◆ **WHAT THIS TASK INVOLVES**
Nothing may be left out or changed. Print every entry.

○ ○ ○ ○

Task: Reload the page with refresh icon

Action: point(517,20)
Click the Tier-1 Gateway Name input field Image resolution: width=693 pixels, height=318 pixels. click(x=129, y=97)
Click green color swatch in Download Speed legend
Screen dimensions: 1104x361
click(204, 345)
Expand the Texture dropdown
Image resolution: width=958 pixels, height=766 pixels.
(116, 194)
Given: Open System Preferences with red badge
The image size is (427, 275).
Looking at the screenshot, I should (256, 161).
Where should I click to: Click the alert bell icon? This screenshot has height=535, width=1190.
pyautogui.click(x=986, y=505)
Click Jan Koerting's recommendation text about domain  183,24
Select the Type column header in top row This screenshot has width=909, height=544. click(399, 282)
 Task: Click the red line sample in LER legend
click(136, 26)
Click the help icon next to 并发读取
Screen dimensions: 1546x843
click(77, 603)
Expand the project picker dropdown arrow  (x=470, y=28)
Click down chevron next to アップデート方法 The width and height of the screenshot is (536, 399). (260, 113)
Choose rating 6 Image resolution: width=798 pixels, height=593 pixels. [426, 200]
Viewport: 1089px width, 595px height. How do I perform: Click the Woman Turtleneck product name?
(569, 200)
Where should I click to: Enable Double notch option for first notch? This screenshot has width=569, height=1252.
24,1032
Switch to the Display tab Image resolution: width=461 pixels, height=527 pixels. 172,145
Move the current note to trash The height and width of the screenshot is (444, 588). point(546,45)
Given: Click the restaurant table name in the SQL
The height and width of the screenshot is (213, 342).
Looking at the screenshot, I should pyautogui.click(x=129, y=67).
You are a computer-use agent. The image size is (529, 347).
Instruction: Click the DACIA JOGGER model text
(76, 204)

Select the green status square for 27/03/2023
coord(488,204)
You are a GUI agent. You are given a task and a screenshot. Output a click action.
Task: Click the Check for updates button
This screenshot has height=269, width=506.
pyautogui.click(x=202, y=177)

○ ○ ○ ○

◆ **SOLUTION TO THIS EXERCISE**
Task: Reload the page with refresh icon

Action: point(517,20)
Click the Tier-1 Gateway Name input field Image resolution: width=693 pixels, height=318 pixels. click(x=129, y=97)
Click green color swatch in Download Speed legend
Screen dimensions: 1104x361
click(204, 345)
Expand the Texture dropdown
Image resolution: width=958 pixels, height=766 pixels.
(116, 194)
Given: Open System Preferences with red badge
The image size is (427, 275).
Looking at the screenshot, I should (256, 161).
Where should I click to: Click the alert bell icon? This screenshot has height=535, width=1190.
pyautogui.click(x=986, y=505)
Click Jan Koerting's recommendation text about domain  183,24
Select the Type column header in top row This screenshot has width=909, height=544. click(399, 282)
 Task: Click the red line sample in LER legend
click(136, 26)
Click the help icon next to 并发读取
Screen dimensions: 1546x843
click(77, 603)
Expand the project picker dropdown arrow  (x=470, y=28)
Click down chevron next to アップデート方法 The width and height of the screenshot is (536, 399). (260, 113)
Choose rating 6 Image resolution: width=798 pixels, height=593 pixels. [426, 200]
Viewport: 1089px width, 595px height. How do I perform: Click the Woman Turtleneck product name?
(569, 200)
Where should I click to: Enable Double notch option for first notch? This screenshot has width=569, height=1252.
24,1032
Switch to the Display tab Image resolution: width=461 pixels, height=527 pixels. 172,145
Move the current note to trash The height and width of the screenshot is (444, 588). point(546,45)
Given: Click the restaurant table name in the SQL
The height and width of the screenshot is (213, 342).
Looking at the screenshot, I should pyautogui.click(x=129, y=67).
You are a computer-use agent. The image size is (529, 347).
Instruction: Click the DACIA JOGGER model text
(76, 204)

Select the green status square for 27/03/2023
coord(488,204)
You are a GUI agent. You are given a task and a screenshot. Output a click action.
Task: Click the Check for updates button
This screenshot has height=269, width=506.
pyautogui.click(x=202, y=177)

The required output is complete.